Wie wir zu Fischen wurden und mit Flossen zu schwimmen lernten

Ein Rückblick auf unsere ersten Unterwasserphotos im Jahr 1957 – mit einer tiefen Verbeugung vor Hans Hass, den Begründer des modernen Tauchens

ln meinem Geburtsjahr führte die Maturareise den 18jährigen Wiener Hans Hass an die französische Riviera. Dort traf Hass auf einen amerikanischen Journalisten, der mit einem Speer Fische harpunierte. Er hatte Tauchbrillen, wie sie auch die Perlentaucher in der Karibik verwendeten. Das war der Anstoß für Hans Hass, sich intensiver mit der Welt unter Wasser aus­einanderzusetzen.

Schon im Jahr darauf, 1938, unternahm er, bereits mit Unterwassergehäusen für Kleinbildkameras ausgerüstet, eine erste Tauchexpedition nach Dalmatien. Flossen, Tauchgläser und Schnorchel hatte Hass von der Firma Melzer in der Wiener Schelleingasse entwickeln lassen und mit einem Patent belegt.

Die Unterwassergehäuse ließ er sich, wie Hass berichtet, von einem „Kunstschlosser” anfertigen: Wir lernten Hans Hornicek über Freunde kennen und er hat uns 1956/57 beim Bau eigener Unterwassergehäuse beraten. 

Unsere kleine, naturbegeisterte Tauchgruppe hatte Hans Hass als strahlendes Vorbild und erzielte mit unzureichenden Mitteln beachtliche Erfolge.

Das Trainingsgebiet der Gruppe war anfangs der damals noch völlig isolierte Wiener Winterhafen, den wir gut mit Fahrrädern – zum Teil noch vorbei an russischen Wachtposten, die die damals in Sowjetbesitz befindliche ÖMV bewachten – völlig un­behelligt erreichen konnten.

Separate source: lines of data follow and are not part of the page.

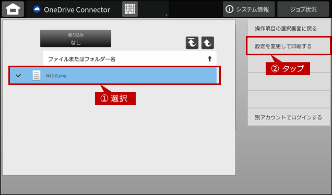Jump to top folder arrow icon
332x195 pixels.
(192, 43)
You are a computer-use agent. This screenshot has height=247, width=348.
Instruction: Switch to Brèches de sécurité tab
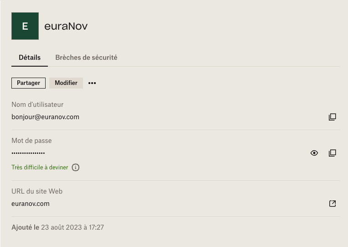86,58
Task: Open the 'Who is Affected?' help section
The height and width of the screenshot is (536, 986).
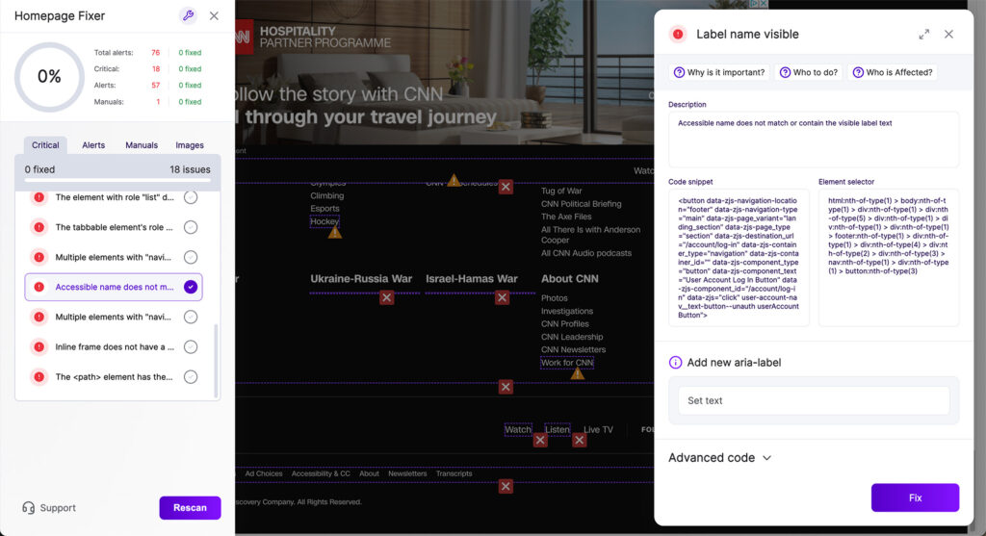Action: point(892,72)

Auf der Suche nach photogenen Gewässern landeten wir schließlich mitten in der Lobau, am Donau-Oder-Kanal, wo wir probeweise mit Gummianzügen und Press­luftgeräten tauchten und mit Ilford-Filmen die ersten Schwarzweiß-Unterwasserphotos machten.

Manchen Spätherbst haben wir damit zugebracht, Muscheln und Fische aus nahen, in Austrocknung befindlichen Au-Gewässern zu retten und in den Donau-Oder-Kanal zu verfrachten.

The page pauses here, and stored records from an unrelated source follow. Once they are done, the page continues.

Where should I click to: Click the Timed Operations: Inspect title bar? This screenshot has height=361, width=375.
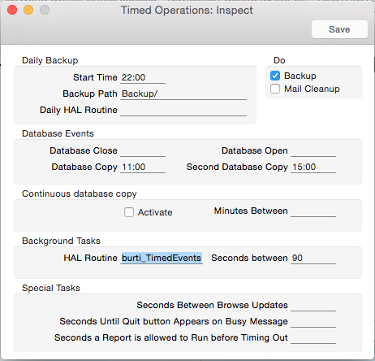187,11
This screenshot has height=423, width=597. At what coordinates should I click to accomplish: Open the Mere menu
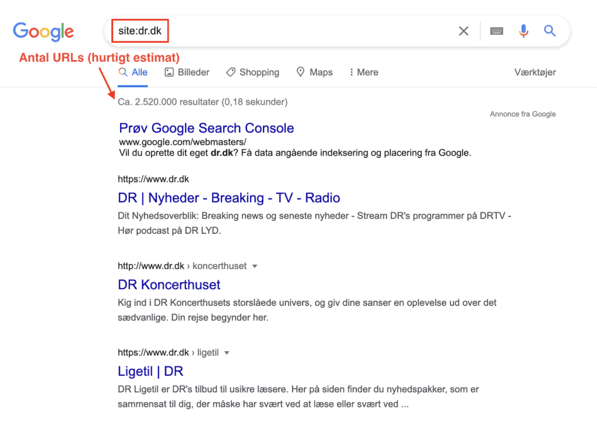pos(364,72)
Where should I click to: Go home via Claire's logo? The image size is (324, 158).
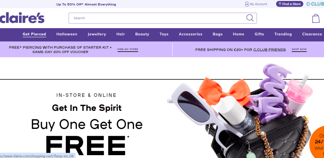click(x=22, y=18)

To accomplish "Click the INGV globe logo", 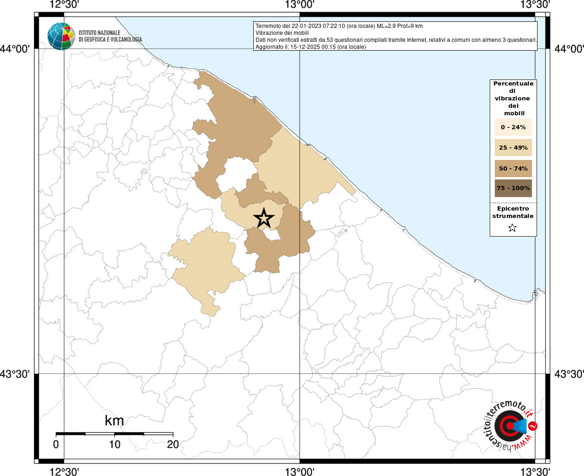I will 61,36.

Das wahrhaft glasklare, photogene Wasser, nach dem wir immer auf der Suche waren, gab es in der Unteren Lobau nur im Lausgrund­wasser und im Gänshaufenwasser (in Verbindung mit der Brunnader), das Quellwasserqualität hatte, sprich Sichtweiten von vier bis fünf Metern bei einer Tiefe von etwa 1,5 Metern. 

Dort entstanden meine legendären, mehrfach ver­öffentlichten Aufnahmen eines Hechtes.

Heute ist dieser Altarm zugeschüttet, ausgetrocknet, und nur mehr bei starkem Hochwasser geflutet – ein klarer Beweis, dass sich die Sohle der Donau in diesem Bereich seit 1957 um gut 1,5 Meter eingetieft hat, was mit einer generellen Austrocknung, Versandung und Verbuschung der gesamten Lobau einhergeht.

Daher auch unser Aufschrei: Rettet die Lobau!